The expected output is the complete data, reproduced exactly.

Start of Block

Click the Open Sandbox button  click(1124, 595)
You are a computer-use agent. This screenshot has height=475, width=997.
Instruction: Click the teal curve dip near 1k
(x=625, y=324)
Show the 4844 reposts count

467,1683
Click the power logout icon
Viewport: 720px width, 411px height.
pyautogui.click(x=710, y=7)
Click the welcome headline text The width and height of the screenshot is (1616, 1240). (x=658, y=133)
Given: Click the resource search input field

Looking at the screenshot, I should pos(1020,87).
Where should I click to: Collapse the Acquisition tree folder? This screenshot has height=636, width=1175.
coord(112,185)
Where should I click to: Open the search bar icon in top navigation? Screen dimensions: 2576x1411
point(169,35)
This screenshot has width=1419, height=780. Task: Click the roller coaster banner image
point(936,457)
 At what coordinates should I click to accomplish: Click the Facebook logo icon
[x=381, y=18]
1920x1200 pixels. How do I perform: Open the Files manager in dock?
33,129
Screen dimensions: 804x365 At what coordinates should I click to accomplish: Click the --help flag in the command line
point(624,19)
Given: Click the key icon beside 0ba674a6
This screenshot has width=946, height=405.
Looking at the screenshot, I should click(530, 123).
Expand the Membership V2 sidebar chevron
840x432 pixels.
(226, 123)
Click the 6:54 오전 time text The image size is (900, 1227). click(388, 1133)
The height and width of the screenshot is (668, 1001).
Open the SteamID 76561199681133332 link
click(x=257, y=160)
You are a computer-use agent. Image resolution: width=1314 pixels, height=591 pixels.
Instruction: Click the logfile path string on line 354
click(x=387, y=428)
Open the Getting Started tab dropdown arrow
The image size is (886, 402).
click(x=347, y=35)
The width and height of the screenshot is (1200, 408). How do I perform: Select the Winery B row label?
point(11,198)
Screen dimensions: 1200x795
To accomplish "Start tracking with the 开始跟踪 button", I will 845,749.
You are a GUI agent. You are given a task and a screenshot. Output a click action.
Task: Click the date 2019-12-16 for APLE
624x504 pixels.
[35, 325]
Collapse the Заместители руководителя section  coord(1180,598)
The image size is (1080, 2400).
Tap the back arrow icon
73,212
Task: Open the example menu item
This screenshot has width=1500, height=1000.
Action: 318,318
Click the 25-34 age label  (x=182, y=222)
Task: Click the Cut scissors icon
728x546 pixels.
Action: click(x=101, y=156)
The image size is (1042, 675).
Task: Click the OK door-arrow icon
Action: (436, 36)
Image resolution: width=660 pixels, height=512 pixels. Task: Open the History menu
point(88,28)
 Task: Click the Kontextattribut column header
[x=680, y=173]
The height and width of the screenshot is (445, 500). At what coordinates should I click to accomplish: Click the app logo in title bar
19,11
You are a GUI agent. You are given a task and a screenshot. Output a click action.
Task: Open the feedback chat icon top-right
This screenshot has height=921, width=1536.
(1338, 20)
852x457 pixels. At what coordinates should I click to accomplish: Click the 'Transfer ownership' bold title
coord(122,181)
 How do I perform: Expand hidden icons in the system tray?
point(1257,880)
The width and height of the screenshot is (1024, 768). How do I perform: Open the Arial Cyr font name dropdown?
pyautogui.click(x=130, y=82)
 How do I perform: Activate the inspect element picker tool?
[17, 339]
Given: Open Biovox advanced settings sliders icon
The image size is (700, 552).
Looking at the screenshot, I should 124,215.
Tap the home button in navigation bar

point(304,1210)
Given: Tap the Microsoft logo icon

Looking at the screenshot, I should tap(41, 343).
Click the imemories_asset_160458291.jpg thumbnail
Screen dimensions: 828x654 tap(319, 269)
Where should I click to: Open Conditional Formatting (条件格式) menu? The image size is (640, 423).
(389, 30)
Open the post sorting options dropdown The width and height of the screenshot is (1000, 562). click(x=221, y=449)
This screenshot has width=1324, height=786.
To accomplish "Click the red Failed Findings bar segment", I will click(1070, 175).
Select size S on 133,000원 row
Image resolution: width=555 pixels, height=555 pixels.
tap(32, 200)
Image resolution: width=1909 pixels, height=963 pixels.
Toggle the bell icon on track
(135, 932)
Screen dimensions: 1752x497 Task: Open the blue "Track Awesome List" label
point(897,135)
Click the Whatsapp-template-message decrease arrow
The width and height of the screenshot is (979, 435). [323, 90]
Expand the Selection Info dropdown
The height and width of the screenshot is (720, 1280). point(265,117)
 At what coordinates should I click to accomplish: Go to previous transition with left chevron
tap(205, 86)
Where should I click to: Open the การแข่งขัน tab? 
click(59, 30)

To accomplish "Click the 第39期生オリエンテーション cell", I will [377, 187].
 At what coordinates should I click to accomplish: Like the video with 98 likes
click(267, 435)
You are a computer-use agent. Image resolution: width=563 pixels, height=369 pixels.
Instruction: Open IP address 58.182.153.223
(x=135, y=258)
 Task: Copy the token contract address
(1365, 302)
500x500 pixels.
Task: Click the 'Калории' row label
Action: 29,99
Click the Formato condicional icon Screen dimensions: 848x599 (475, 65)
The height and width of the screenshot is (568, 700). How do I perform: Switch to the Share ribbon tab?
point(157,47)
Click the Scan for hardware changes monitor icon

End of Block

#### OUTPUT
Click the Open Sandbox button  click(1124, 595)
You are a computer-use agent. This screenshot has height=475, width=997.
Instruction: Click the teal curve dip near 1k
(x=625, y=324)
Show the 4844 reposts count

467,1683
Click the power logout icon
Viewport: 720px width, 411px height.
pyautogui.click(x=710, y=7)
Click the welcome headline text The width and height of the screenshot is (1616, 1240). (x=658, y=133)
Given: Click the resource search input field

Looking at the screenshot, I should pos(1020,87).
Where should I click to: Collapse the Acquisition tree folder? This screenshot has height=636, width=1175.
coord(112,185)
Where should I click to: Open the search bar icon in top navigation? Screen dimensions: 2576x1411
point(169,35)
This screenshot has width=1419, height=780. Task: Click the roller coaster banner image
point(936,457)
 At what coordinates should I click to accomplish: Click the Facebook logo icon
[x=381, y=18]
1920x1200 pixels. How do I perform: Open the Files manager in dock?
33,129
Screen dimensions: 804x365 At what coordinates should I click to accomplish: Click the --help flag in the command line
point(624,19)
Given: Click the key icon beside 0ba674a6
This screenshot has width=946, height=405.
Looking at the screenshot, I should click(530, 123).
Expand the Membership V2 sidebar chevron
840x432 pixels.
(226, 123)
Click the 6:54 오전 time text The image size is (900, 1227). click(388, 1133)
The height and width of the screenshot is (668, 1001).
Open the SteamID 76561199681133332 link
click(x=257, y=160)
You are a computer-use agent. Image resolution: width=1314 pixels, height=591 pixels.
Instruction: Click the logfile path string on line 354
click(x=387, y=428)
Open the Getting Started tab dropdown arrow
The image size is (886, 402).
click(x=347, y=35)
The width and height of the screenshot is (1200, 408). How do I perform: Select the Winery B row label?
point(11,198)
Screen dimensions: 1200x795
To accomplish "Start tracking with the 开始跟踪 button", I will 845,749.
You are a GUI agent. You are given a task and a screenshot. Output a click action.
Task: Click the date 2019-12-16 for APLE
624x504 pixels.
[35, 325]
Collapse the Заместители руководителя section  coord(1180,598)
The image size is (1080, 2400).
Tap the back arrow icon
73,212
Task: Open the example menu item
This screenshot has width=1500, height=1000.
Action: 318,318
Click the 25-34 age label  (x=182, y=222)
Task: Click the Cut scissors icon
728x546 pixels.
Action: click(x=101, y=156)
The image size is (1042, 675).
Task: Click the OK door-arrow icon
Action: (436, 36)
Image resolution: width=660 pixels, height=512 pixels. Task: Open the History menu
point(88,28)
 Task: Click the Kontextattribut column header
[x=680, y=173]
The height and width of the screenshot is (445, 500). At what coordinates should I click to accomplish: Click the app logo in title bar
19,11
You are a GUI agent. You are given a task and a screenshot. Output a click action.
Task: Open the feedback chat icon top-right
This screenshot has height=921, width=1536.
(1338, 20)
852x457 pixels. At what coordinates should I click to accomplish: Click the 'Transfer ownership' bold title
coord(122,181)
 How do I perform: Expand hidden icons in the system tray?
point(1257,880)
The width and height of the screenshot is (1024, 768). How do I perform: Open the Arial Cyr font name dropdown?
pyautogui.click(x=130, y=82)
 How do I perform: Activate the inspect element picker tool?
[17, 339]
Given: Open Biovox advanced settings sliders icon
The image size is (700, 552).
Looking at the screenshot, I should 124,215.
Tap the home button in navigation bar

point(304,1210)
Given: Tap the Microsoft logo icon

Looking at the screenshot, I should tap(41, 343).
Click the imemories_asset_160458291.jpg thumbnail
Screen dimensions: 828x654 tap(319, 269)
Where should I click to: Open Conditional Formatting (条件格式) menu? The image size is (640, 423).
(389, 30)
Open the post sorting options dropdown The width and height of the screenshot is (1000, 562). click(x=221, y=449)
This screenshot has width=1324, height=786.
To accomplish "Click the red Failed Findings bar segment", I will click(1070, 175).
Select size S on 133,000원 row
Image resolution: width=555 pixels, height=555 pixels.
tap(32, 200)
Image resolution: width=1909 pixels, height=963 pixels.
Toggle the bell icon on track
(135, 932)
Screen dimensions: 1752x497 Task: Open the blue "Track Awesome List" label
point(897,135)
Click the Whatsapp-template-message decrease arrow
The width and height of the screenshot is (979, 435). [323, 90]
Expand the Selection Info dropdown
The height and width of the screenshot is (720, 1280). point(265,117)
 At what coordinates should I click to accomplish: Go to previous transition with left chevron
tap(205, 86)
Where should I click to: Open the การแข่งขัน tab? 
click(59, 30)

To accomplish "Click the 第39期生オリエンテーション cell", I will [377, 187].
 At what coordinates should I click to accomplish: Like the video with 98 likes
click(267, 435)
You are a computer-use agent. Image resolution: width=563 pixels, height=369 pixels.
Instruction: Open IP address 58.182.153.223
(x=135, y=258)
 Task: Copy the token contract address
(1365, 302)
500x500 pixels.
Task: Click the 'Калории' row label
Action: 29,99
Click the Formato condicional icon Screen dimensions: 848x599 (475, 65)
The height and width of the screenshot is (568, 700). How do I perform: Switch to the Share ribbon tab?
point(157,47)
Click the Scan for hardware changes monitor icon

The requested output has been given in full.